Facts from the life of Velimir Khlebnikov

The Russian avant-garde writer Velimir Khlebnikov was a very extraordinary person. He had a hand in the development of futurism in literature, had a great influence on the development of poetic language, and left descendants a legacy in the form of many magnificent works. Khlebnikov’s biography is interesting in itself, but it’s definitely worth reading at least his most famous poems and short stories.

The real name of the writer is Victor.
Some of his works were published under the pseudonym “E. Lunev.
Velimir Khlebnikov had two brothers and two sisters.
He was born in a well-read and educated family, so that the books became his best friends since childhood.
When he was a student, he was arrested for a whole month for participating in an anti-government demonstration, and later also expelled from the university.
At 19, he sent one of his works to a publishing house that Maxim Gorky supervised, but it was rejected.

The pseudonym “Velimir” was given to him by familiar Symbolist writers, with whom he spoke a lot at the dawn of his literary activity.
The works of Velimir Khlebnikov are full of invented words.
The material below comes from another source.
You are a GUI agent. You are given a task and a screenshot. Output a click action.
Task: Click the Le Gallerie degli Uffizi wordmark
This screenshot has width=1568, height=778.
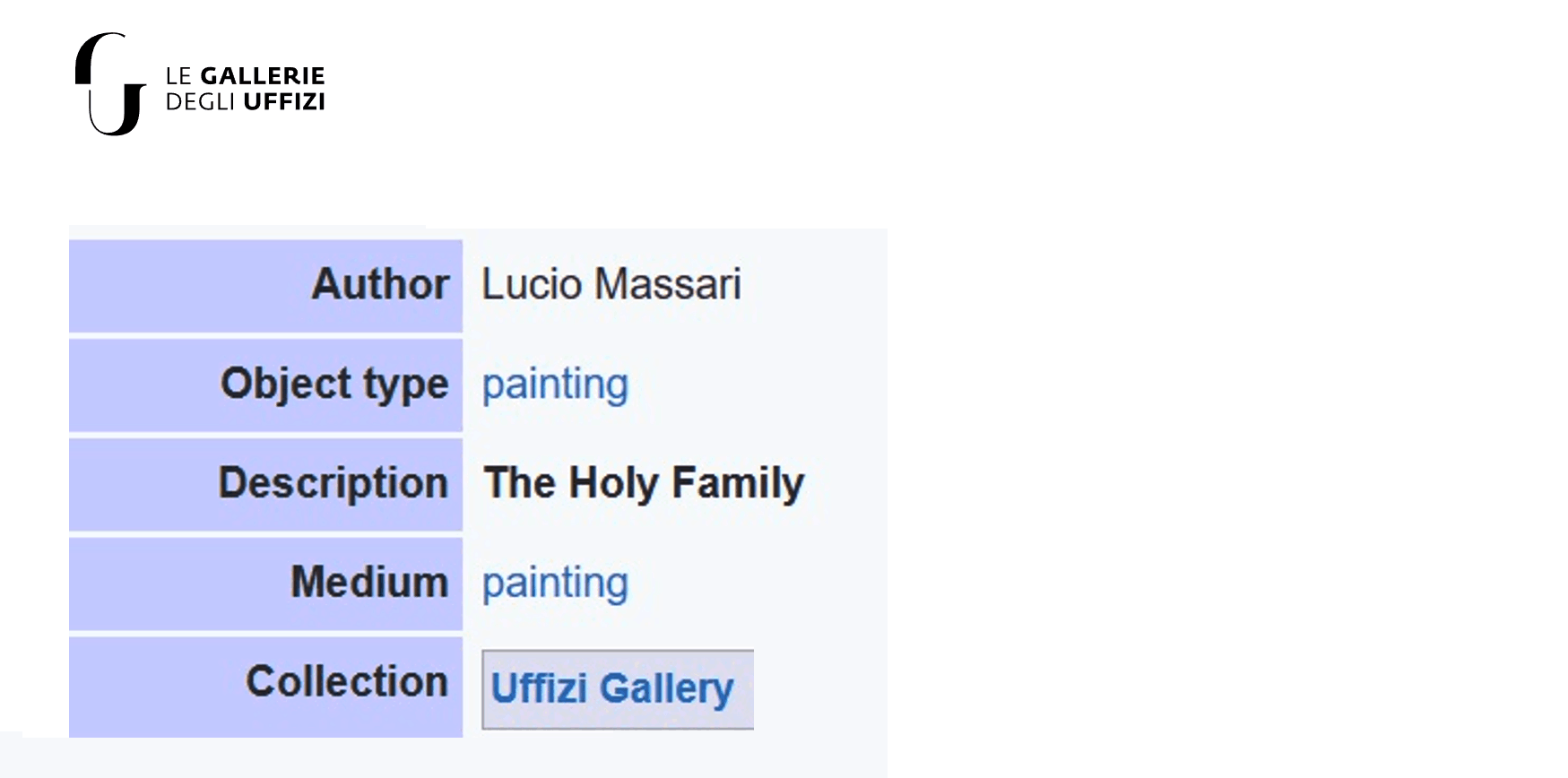(245, 89)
Some of them got accustomed and subsequently entered into dictionaries. In particular, it was he who coined the word “plane”.
At university, he studied not literature, but mathematics with physics. This did not prevent him from writing his first plays in parallel with his studies.
Once, sleeping in the steppe, Khlebnikov set fire to the fire with his own manuscripts so as not to freeze.
 
He was a friend of Sergei Yesenin.
In one of his works he predicted the First World War and the October Revolution.
Velimir Khlebnikov lived in poverty most of his life.
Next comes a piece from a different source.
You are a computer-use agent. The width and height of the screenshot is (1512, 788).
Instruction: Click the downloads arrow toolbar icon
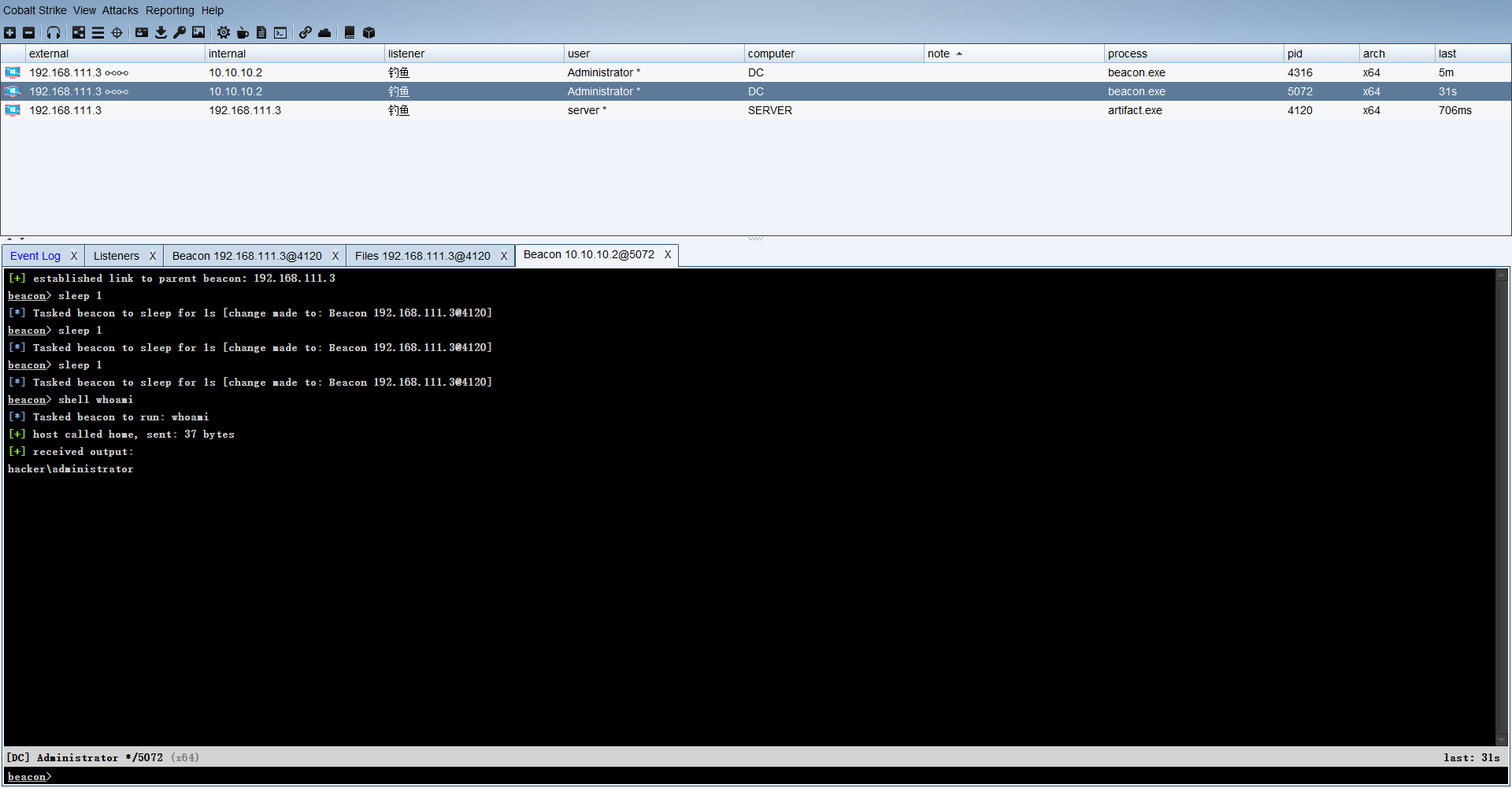(x=161, y=32)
He categorically did not like to read his works aloud.
At one time, the writer lived in the house of a baker, Filippov, who was an admirer of his work, and therefore agreed to shelter a writer at home.
During the Civil War, not wanting to serve in the White Guard army of General Denikin, Velimir Khlebnikov spent several months in a psychiatric hospital. An interesting fact: under Denikin, another famous writer, Valentin Kataev, served as a volunteer.

Once at a masquerade, he dressed as a Roman patrician, and as such he was arrested by the police when he walked around the city. Khlebnikov spent the night at the police station, and in the morning his friends did not easily rescue him.
Velimir Khlebnikov died in a remote village from malnutrition and gangrene, having lived only 37 years. Four decades later, his ashes were moved from the local graveyard to one of the Moscow cemeteries.